Download or read book Pharmacology and Therapeutics for Dentistry E Book written by John A. Yagiela and published by Elsevier Health Sciences. This book was released on 2010-03-19 with total page 960 pages. Available in PDF, EPUB and Kindle. Book excerpt: Use your knowledge of pharmacology to enhance oral care! Pharmacology and Therapeutics for Dentistry, 6th Edition describes how to evaluate a patient’s health and optimize dental treatment by factoring in the drugs they take. It explores the basic fundamentals of pharmacology, special topics such as pain control, fear and anxiety, and oral complications of cancer therapy, and most importantly, the actions of specific drug groups on the human body. Whether you’re concerned about the drugs a patient is already taking or the drugs you prescribe for treatment, this book helps you reduce risk and provide effective dental care. An emphasis on the dental applications of pharmacology relates drugs to dental considerations in clinical practice. Dental aspects of many drug classes are expanded to include antibiotics, analgesics, and anesthetics. The Alternative Medicine in Dentistry chapter discusses chemicals used as alternative medicines and assesses their potential benefits and risks. The Nonopioid Analgesics chapter groups together non-opioid analgesics, nonsterioidal anti-inflammatory drugs, and antirheumatic and antigout drugs, making these easier to locate and study. Coverage of the endocrine system includes four separate chapters for the most comprehensive coverage. Drug Interactions in Clinical Dentistry appendix lists potential interactions between drugs a patient is taking for nondental conditions and drugs that may be used or prescribed during dental treatment, including effects and recommendations. Glossary of Abbreviations appendix includes the most common abbreviations used for drugs or conditions. New Pharmacogenetics and Pharmacogenomics chapter covers the effects of genetic traits of patients on their responses to drugs. A NEW introductory section offers tips for the study of dental pharmacology and relates pharmacology to dental considerations. An updated discussion of drug-drug interactions covers the harmful effects of mixing medications. Coverage of adverse effects and mechanisms of COX-2 inhibitors, antibiotic prophylaxis, and antiplaque agents explains the dental risks relating to common drug treatments.
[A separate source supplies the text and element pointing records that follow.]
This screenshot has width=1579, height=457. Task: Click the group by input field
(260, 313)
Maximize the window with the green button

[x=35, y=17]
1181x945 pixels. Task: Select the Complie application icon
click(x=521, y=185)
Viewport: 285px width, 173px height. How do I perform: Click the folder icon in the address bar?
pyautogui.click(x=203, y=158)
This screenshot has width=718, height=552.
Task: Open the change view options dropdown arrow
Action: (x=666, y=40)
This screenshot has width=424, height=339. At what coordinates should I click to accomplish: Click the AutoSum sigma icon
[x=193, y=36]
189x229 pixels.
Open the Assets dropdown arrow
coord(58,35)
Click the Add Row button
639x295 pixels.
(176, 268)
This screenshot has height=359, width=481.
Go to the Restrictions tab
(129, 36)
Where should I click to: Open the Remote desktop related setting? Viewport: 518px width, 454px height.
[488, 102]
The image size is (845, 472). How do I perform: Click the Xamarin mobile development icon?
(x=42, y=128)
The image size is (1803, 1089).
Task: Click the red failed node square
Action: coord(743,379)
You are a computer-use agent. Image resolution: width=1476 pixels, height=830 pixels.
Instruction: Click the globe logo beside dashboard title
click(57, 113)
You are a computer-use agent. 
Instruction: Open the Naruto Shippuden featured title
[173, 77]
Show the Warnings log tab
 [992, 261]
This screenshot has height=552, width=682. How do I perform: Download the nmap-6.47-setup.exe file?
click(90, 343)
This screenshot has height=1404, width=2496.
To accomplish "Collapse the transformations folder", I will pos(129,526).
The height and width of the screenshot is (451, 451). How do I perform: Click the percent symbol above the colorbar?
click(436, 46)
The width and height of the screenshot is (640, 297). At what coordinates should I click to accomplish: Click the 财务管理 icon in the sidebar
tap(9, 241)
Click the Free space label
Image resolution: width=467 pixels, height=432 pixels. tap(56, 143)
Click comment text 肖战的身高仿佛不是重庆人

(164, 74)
Download or read book Drug Metabolism written by Mino R. Caira and published by Springer Science & Business Media. This book was released on 2006-07-10 with total page 431 pages. Available in PDF, EPUB and Kindle. Book excerpt: Drug Metabolism: Current Concepts provides a comprehensive understanding of the processes that take place following ingestion of a medicinal agent or xenobiotic, with an emphasis on the crucial role of metabolism (biotransformation). How a sound knowledge of these phenomena is incorporated into the design of effective new drug candidates is also explained. The user-friendly text focuses on concepts rather than extraneous details and is supported by many illustrated examples of biotransformations as well as frequent references to current critical reviews and articles highlighting the nature of research objectives in this vibrant area of medicinal development. The final topic on strategies for drug design relies on the background provided by the rest of the book. This book is ideally suited as an advanced text for courses in drug metabolism for students of medicine, pharmacy, pharmacology, biochemistry; and for courses in drug design and drug delivery for students of medicinal chemistry. It is also appropriate for professional seminars or courses that relate to the fate of a drug in the body, drug interactions, adverse reactions and drug design.